BlackRock Urges U.S. Politicians to Address Fiscal Cliff

BlackRock Inc. (BLK), the world’s largest asset manager, is urging the candidates for president and Congress in tomorrow’s election to act before federal spending cuts and tax increases automatically take effect.

“Failure to avert this fiscal cliff would likely plunge America back into recession and destroy 2 million jobs,” BlackRock, along with several other firms and institutional investors, said in a letter appearing today in advertisements in the Wall Street Journal, New York Times and Washington Post. “Not only would it arrest the current momentum in our economy, it also would damage our nation’s ability to finance our debt, attract job-creating investment and generate growth for years to come.”

Businesses are already delaying investments because of uncertainty and individual investors are scared about the future of the economy, anticipating the more than $600 billion in spending reductions and tax increases slated for Jan. 1, BlackRock said. Chief Executive Officer Laurence D. Fink has been urging investors to stop focusing on short-term investing.
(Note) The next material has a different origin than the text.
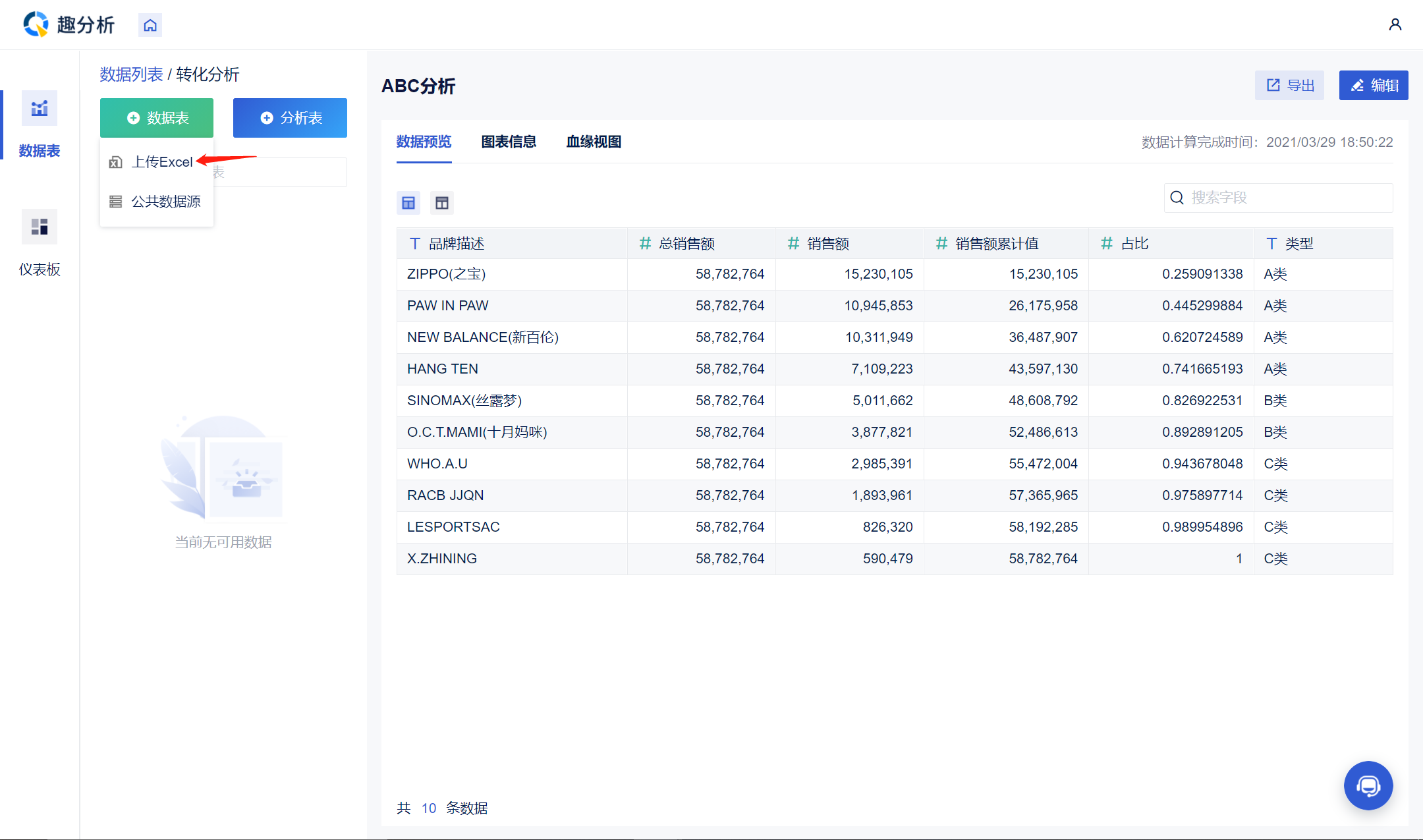This screenshot has height=840, width=1423.
Task: Click the 趣分析 logo
Action: pos(69,25)
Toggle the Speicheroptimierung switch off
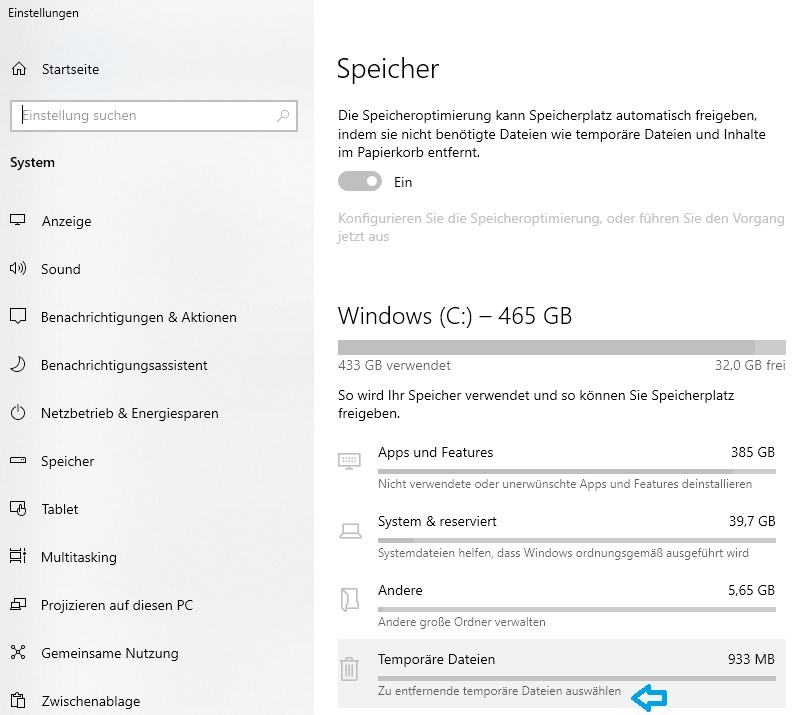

Last month, BlackRock started the third phase of its five- year branding campaign with a series of ads telling savers to get out of cash and low-yielding bonds and suggesting they put money in high-quality stocks, exchange-traded funds and products that generate higher income.

The most important issue facing the next president is how he’ll deal with the fiscal cliff, Fink said at the Economist’s Buttonwood Gathering in New York on Oct. 25. He called it “shameful” that the debates between President Barack Obama and challenger Mitt Romney didn’t focus on the topic.

The other firms and organizations signing today’s letter include Raymond James Financial Inc. (RJF), TD Ameritrade Holding Corp. (AMTD), Teacher Retirement System of Texas and Illinois Municipal Retirement Fund.